Hidden costs of polymorphic recursions

Posted on June 19, 2019 by Travis Athougies

haskell

Finger trees are a sequential, persistent data structure with very good asymptotic bounds for common operations, such as concatenation, adding at the beginning or end, and indexing / searching. Better yet, they can be parameterized by measure types to form many useful data structures, like priority queues, interval trees, key value arrays, etc.

It’s no surprise that they form the basis of several performant Haskell packages such as the popular Data.Seq and Data.FingerTree.

A finger tree is basically a 2-3-4 tree turned on its head. The exact layout of a finger tree is beyond the scope of this article, but a good overview can be found here. Below is a reproduction of a diagram of a finger tree from that paper.

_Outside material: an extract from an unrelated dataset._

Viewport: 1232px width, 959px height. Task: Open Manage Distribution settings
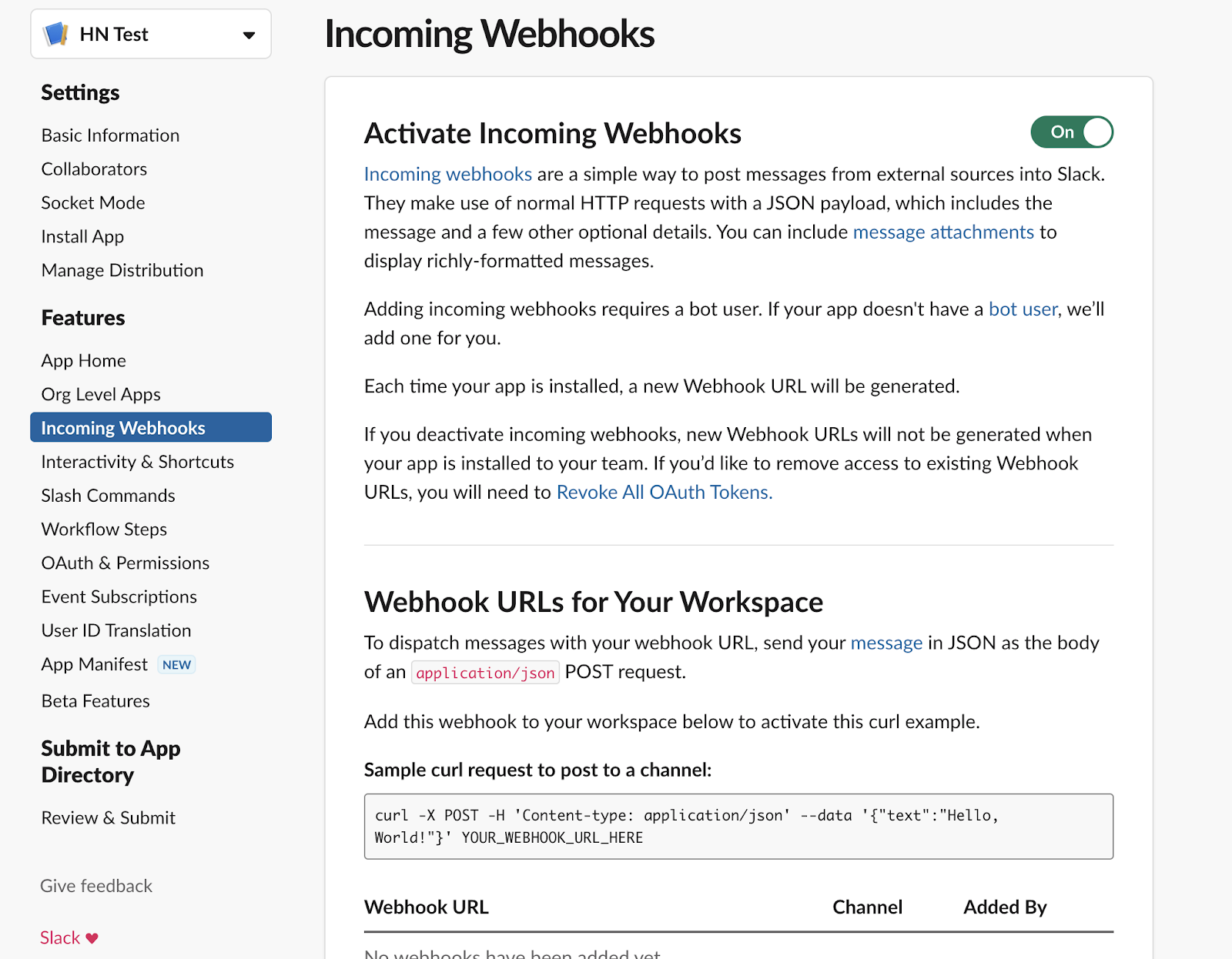pos(122,270)
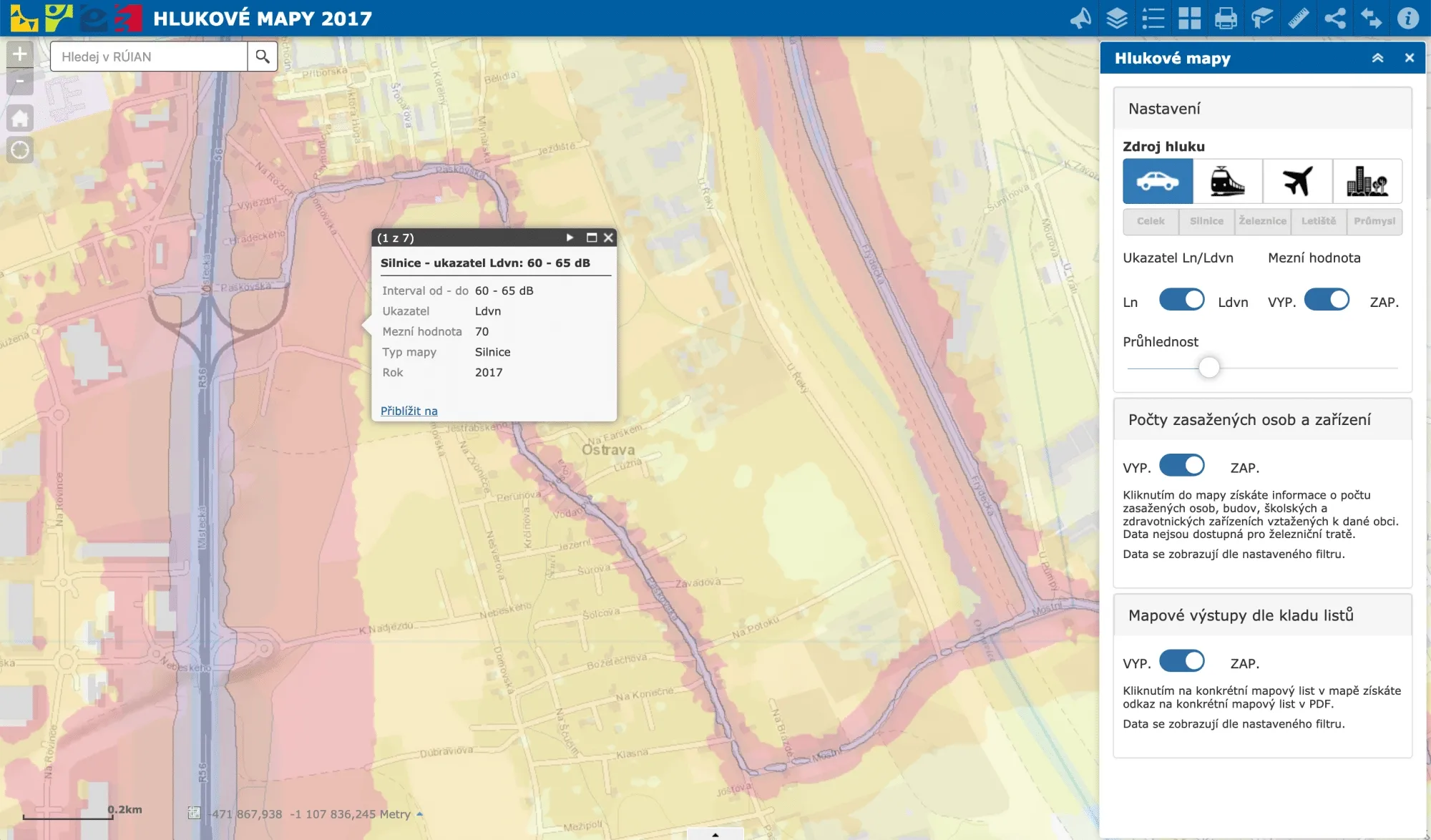Click the Přiblížit na link
Screen dimensions: 1431x840
click(x=409, y=411)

Notice how at each level of the tree, subtrees are of the same height. Most Haskell implementations of finger trees use a technique known as polymorphic recursion to provide a compile time guarantee that all child nodes at the same level have equal height. This is a great technique, and Haskell is one of few languages that support this.

However, while using finger trees in a recent project I was working on, I began to notice that they allocated a lot more memory than I expected. In garbage collected languages like Haskell, the larger size of memory, the slower the program will run. Thus, I knew I needed to minimize memory usage, while maintaining type safety. Luckily, GHC’s type system is expressive enough to make this change.

The Structure

The most general finger tree structure (from the fingertree package) is typically given as

data FingerTree v a
    = Empty
    | Single
    | Deep v (Digit a) (FingerTree v (Node v a)) (Digit a)

data Digit a
    = One a
    | Two a a
    | Three a a a
    | Four a a a a

data Node v a = Node2 v a a | Node3 v a a a

On inspection, this seems pretty straight forward. I mean, most Haskellers are used to recursive structures, such as the list.

data [a] = [] | a : [a]

Notice the following subtlety with FingerTree though: whereas [a] contains a field in the (:) constructor of type [a] (the same type as the type we’re defining), the FingerTree v a structure contains a field in the Deep constructor of type FingerTree v (Node v a). That is to say, instead of a FingerTree v a Deep constructor containing a finger tree holding elements of type a, the Deep finger tree holds elements of type Node v a. Of course, Node v a represents a tree with one level of nodes. The finger tree inside a Deep constructor can of course also be another Deep instance, and its sub tree will now contain elements of type Node v (Node v a) (a two-level tree).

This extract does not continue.